Attempt to add ExecuteDFS to main (Generic depth first search) #737

saffronmciver · 2025-03-04T13:50:55Z

This pull request will build on #505 and #499 and attempt to add ExecuteDFS to the main branch again.

My aim is to add back the fixed versions of functions using the generic DFS, adding more tests to ensure they are correct, and to look at improving the performance of these functions.

I will also look at improving the performance of ExecuteDFS itself.

…calls

saffronmciver · 2025-03-04T15:55:45Z

So far I have refactored the iterative solution of ExecuteDFS to a recursive one. The iterative stack can grow very large, since all successors are pushed to the stack if they have not been visited. if current is the node being visited and successors := [1, 2] is a list of successors to current, and both are unvisited, vertex 2 is pushed to the stack even if it would be visited in the branch where 1 is visited. The iterative solution checks if the current node has been visited and continues the loop if it has to deal with this.

However, this has implications for AncestorFunc and CrossFunc. If (current, 2) is a back edge / cross edge, the relevant function is called before any calls to PreorderFunc, PostorderFunc, etc. are called by visiting the branch of 1. With recursion, AncestorFunc or CrossFunc can easily be called after the recursive call exploring 1 is complete.

I believe removing this behavior and using recursion would also allow forward edges to be recognised during the DFS if this is useful at all.

… to improve performance

…formance of running ExecuteDFS multiple times in a function

… config for DigraphLongestDistanceFromVertex

saffronmciver · 2025-03-26T12:22:07Z

I have found that using the HashMap from the datastructures package is not improving performance (and for many occasions is worsening it). Below are my findings from timing various functions with three different implementations:

Using HashMaps without reserving memory
Using plain lists with a BitArray to store bits for visited / backtracked nodes
Using plain lists without the BitArray (using preorder and postorder to determine visited / backtracked nodes)

`ArticulationPoints` for `CompleteDigraph(10000)`

Implementation	Min Time (ms)	Memory Allocated (Bytes)
`HashMaps`	13,597	925,563,519
`PList` with BitArray	10,255	923,069,485
`PList` no BitArray	10,205	923,070,766

There is not much difference in terms of memory but this is because the current implementation uses much more memory in the non DFS part of the procedure. The HashMap implementation uses 2,099,704 memory for regular DFS on the same graph, and the list implementation uses 323,142. The worse time for HashMaps appears to be mainly caused by lookups.
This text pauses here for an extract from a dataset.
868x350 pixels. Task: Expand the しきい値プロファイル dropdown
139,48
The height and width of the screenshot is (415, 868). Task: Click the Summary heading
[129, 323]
When I was reducing the amount of lookups I noticed significant improvements.

`DigraphTopologicalSort` for `BinaryTree(21)`

Implementation	Min Time (ms)	Memory Allocated (Bytes)
`HashMaps`	1365	469,969,923
`PList` with BitArray	363	107,881,074
`PList` no BitArray	365	107,882,284

All connected components are explored, so all the nodes have information stored in the hashmaps. I think the large memory increase is due to how HashMaps have plain lists for both values and keys, and there are four of these HashMaps in the DFS record. DigraphTopologicalSort uses an AncestorFunc, meaning more lookups are necessary to check if a neighbor is backtracked determining whether to call the AncestorFunc or not. The time increase for HashMaps is worse for this function as a result.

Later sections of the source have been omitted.